8-K

 

 

UNITED STATES

SECURITIES AND EXCHANGE COMMISSION

Washington, D.C. 20549

 

 

FORM 8-K

 

 

CURRENT REPORT

Pursuant to Section 13 or 15(d)

of the Securities Exchange Act of 1934

Date of Report (Date of earliest event reported): December 23, 2013

 

 

GANNETT CO., INC.

(Exact name of registrant as specified in its charter)

 

 

 

Delaware   001-6961   16-0442930

(State or other jurisdiction

of incorporation)

 

(Commission

File Number)

 

(IRS Employer

Identification No.)

7950 Jones Branch Drive, McLean, Virginia 22107-0910

(Address of Principal Executive Offices) (Zip Code)

Registrant’s telephone number, including area code: (703) 854-6000

Not Applicable

(Former name or former address, if changed since last report)

 

 

Check the appropriate box below if the Form 8-K filing is intended to simultaneously satisfy the filing obligation of the registrant under any of the following provisions (see General Instruction A.2. below):

 

¨ Written communications pursuant to Rule 425 under the Securities Act (17 CFR 230.425)

 

¨ Soliciting material pursuant to Rule 14a-12 under the Exchange Act (17 CFR 240.14a-12)

 

¨ Pre-commencement communications pursuant to Rule 14d-2(b) under the Exchange Act (17 CFR 240.14d-2(b))

 

¨ Pre-commencement communications pursuant to Rule 13e-4(c) under the Exchange Act (17 CFR 240.13e-4(c))

 

 

 


Item 8.01 Other Events

On December 23, 2013, Gannett Co., Inc. (“Gannett”) and Sander Media LLC, a third party operator that acquired broadcast stations in certain markets where Gannett and Belo Corp. (“Belo”) overlap, announced that Gannett has entered into an agreement for the sale of KMOV-TV in St. Louis, Missouri, to Meredith Corporation (“Meredith”). The transaction, upon government approval, will satisfy Gannett’s and Belo’s obligations under the previously announced proposed consent decree with the U.S. Department of Justice.

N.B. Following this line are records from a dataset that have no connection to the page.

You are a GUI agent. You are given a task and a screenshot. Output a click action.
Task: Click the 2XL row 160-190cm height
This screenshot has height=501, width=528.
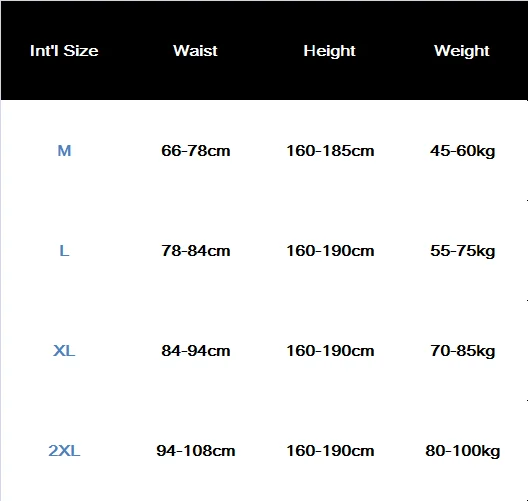point(330,450)

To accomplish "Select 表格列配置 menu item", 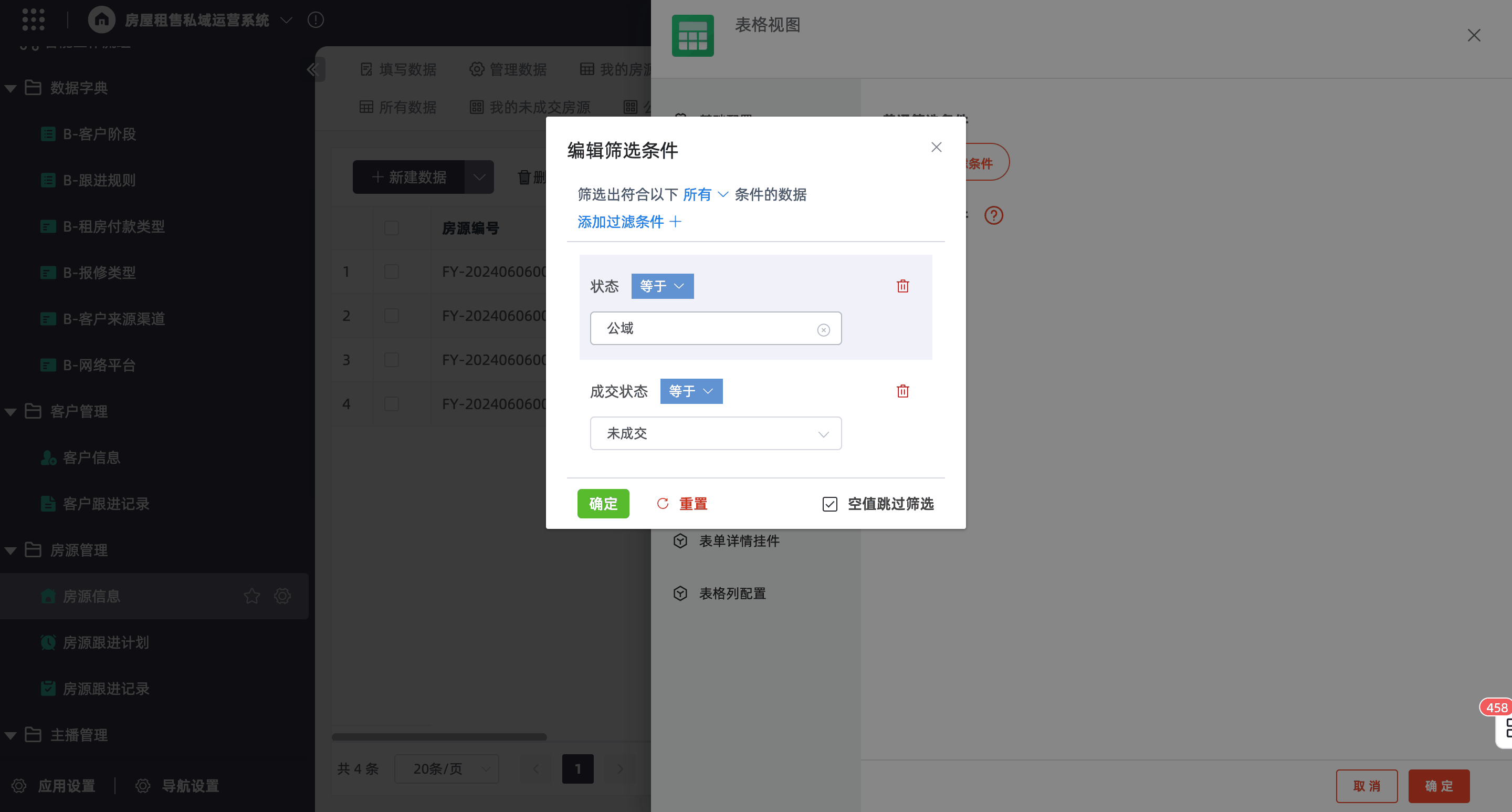I will (x=731, y=594).
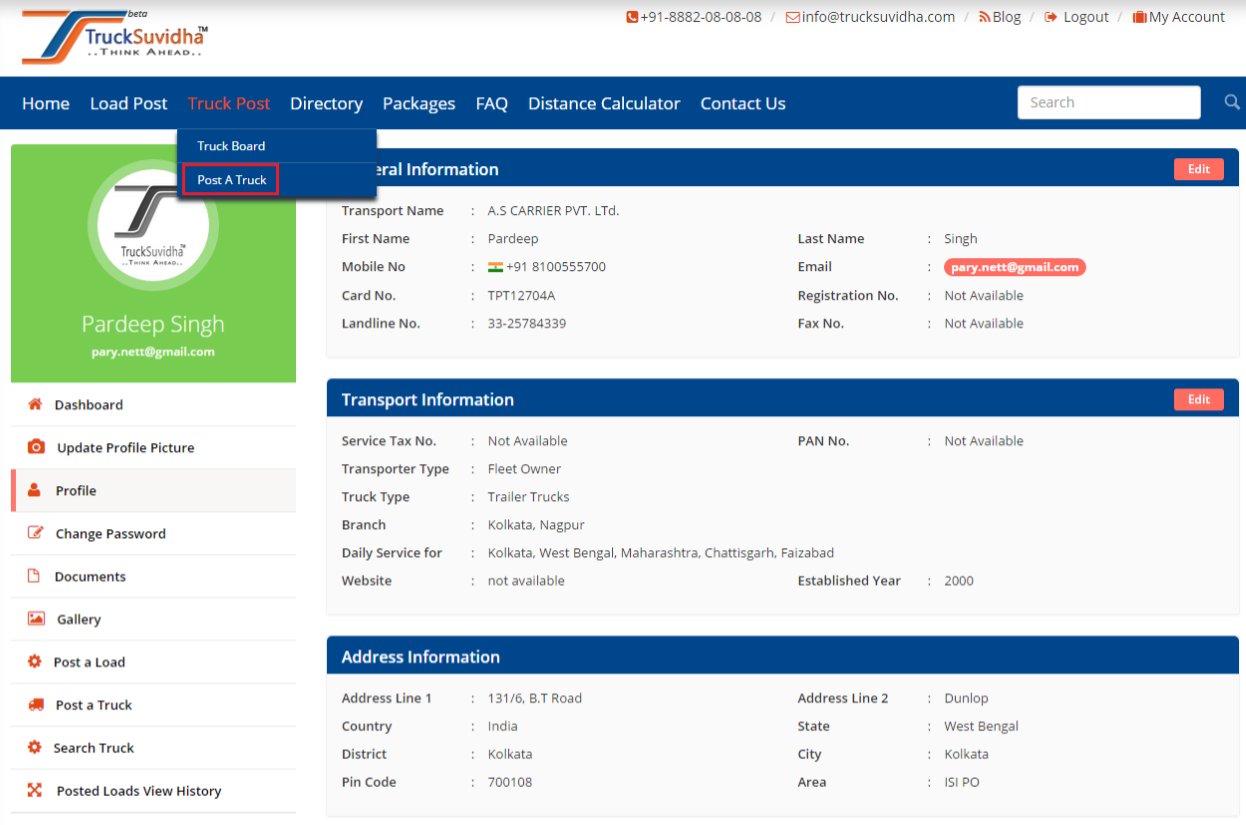Open the Gallery image icon

[36, 619]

Under a separate agreement, KTVK-TV and KASW-TV in Phoenix, Arizona, will be sold to Meredith or its qualified assignee, SagamoreHill of Phoenix, LLC.

The three stations will be sold for a total of $407.5 million in cash, subject to adjustment for working capital, and the transactions are contingent upon regulatory approvals and customary closing conditions.

A copy of the press release announcing the agreements is filed as an exhibit to this Form 8-K.

 

Item 9.01 Financial Statements and Exhibits

The following exhibits are filed or furnished, as appropriate, as part of this Current Report on Form 8-K:

 

Exhibit No.

  

Description

99.1    News Release of Gannett Co., Inc. dated December 23, 2013 (filed herewith).


SIGNATURES

Pursuant to the requirements of the Securities Exchange Act of 1934, the registrant has duly caused this report to be signed on its behalf by the undersigned hereunto duly authorized.

 

Date: December 23, 2013     GANNETT CO., INC.
    By:  

/s/ Todd A. Mayman

    Name:   Todd A. Mayman
    Title:   Vice President, General Counsel and Secretary


INDEX TO EXHIBITS

 

Exhibit No.

  

Description

99.1    News Release of Gannett Co., Inc. dated December 23, 2013.